EU Commission Digital Omnibus streamlines GDPR, ePrivacy and AI Act rules
19/11/2025 | European Commission
On Wednesday, 19 November, the European Commission unveiled its new digital package, including a Digital Omnibus designed to ease the regulatory burden on the European economy by simplifying existing rules on artificial intelligence (AI), cybersecurity, and data.
To ensure innovation-friendly AI rules, the Commission proposes to link the application of high-risk AI system rules to the availability of necessary standards and support tools. The timeline for applying these rules will be adjusted to a maximum of 16 months. Targeted amendments to the Artificial Intelligence Act (AI Act) will extend simplified rules on technical documentation to SMEs and SMCs, potentially saving €225 million per year. The package also broadens compliance measures, allowing more organisations to use regulatory sandboxes, and reinforces the AI Office's powers to centralise oversight of general-purpose AI models, thereby reducing governance fragmentation.
On cybersecurity, the omnibus introduces a single-entry point for companies to meet all incident-reporting obligations, consolidating requirements under the EU General Data Protection Regulation (GDPR), the NIS2 Directive, and the Digital Operational Resilience Act (DORA).
Targeted amendments to the GDPR aim to harmonise, clarify, and simplify specific rules to support compliance and boost innovation while maintaining the core of the regulation. A LinkedIn post by data protection specialist Robert Bateman provides a summary of the key changes.
The amendments also seek to modernise cookie rules by reducing the frequency of banner notifications and allowing users to give consent with a single click or through central preference settings in browsers and operating systems.
Finally, the package aims to improve access to data as a driver of innovation. It consolidates EU data rules by merging four pieces of legislation into the Data Act for enhanced legal clarity.
In a statement responding to the announcement, Executive Vice-President Henna Virkkunen was clear to point out that "simplification does not mean softening our safeguards. We stand firmly behind our high standards for privacy, fairness and security.
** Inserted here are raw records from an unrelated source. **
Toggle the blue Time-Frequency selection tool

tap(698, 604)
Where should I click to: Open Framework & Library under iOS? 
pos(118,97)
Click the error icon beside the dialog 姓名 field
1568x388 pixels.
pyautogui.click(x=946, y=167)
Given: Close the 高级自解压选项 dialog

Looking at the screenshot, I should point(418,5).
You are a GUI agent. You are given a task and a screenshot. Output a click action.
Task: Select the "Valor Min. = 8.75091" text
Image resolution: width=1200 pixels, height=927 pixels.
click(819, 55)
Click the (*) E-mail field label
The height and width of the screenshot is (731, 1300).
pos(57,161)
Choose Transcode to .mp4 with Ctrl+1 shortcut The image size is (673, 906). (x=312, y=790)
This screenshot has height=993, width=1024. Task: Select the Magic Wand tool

"Because EU regulation is a trustmark for businesses. We are the one place on the planet that has framed the rules of the game in this way, to protect our values and fundamental rights.
"However, regulation alone is not enough. We must move from rulemaking to innovation-building. Our rules should not be a burden, but an added value."
On the GDPR, Commissioner Michael McGrath emphasised the words "targeted" and "amendments" rather than a full reopening of the GDPR. He went on to say that the "proposed changes are based on continuous dialogue with stakeholders during this last year," and also reflect "significant judgments from the Court of Justice of the European Union as well as opinions from the European Data Protection Board."
However, not all stakeholder feedback was positive. A press release by European Digital Rights (EDRi) called the plans “a major rollback of EU digital protections.” Meanwhile, a statement by NOYB described the package as "the biggest attack on European’s digital rights in years. When the Commission states that it ‘maintains the highest standards’, it clearly is incorrect. It proposes to undermine these standards."
Ahead of its more detailed analysis, NOYB has published a video of its Omnibus first analysis.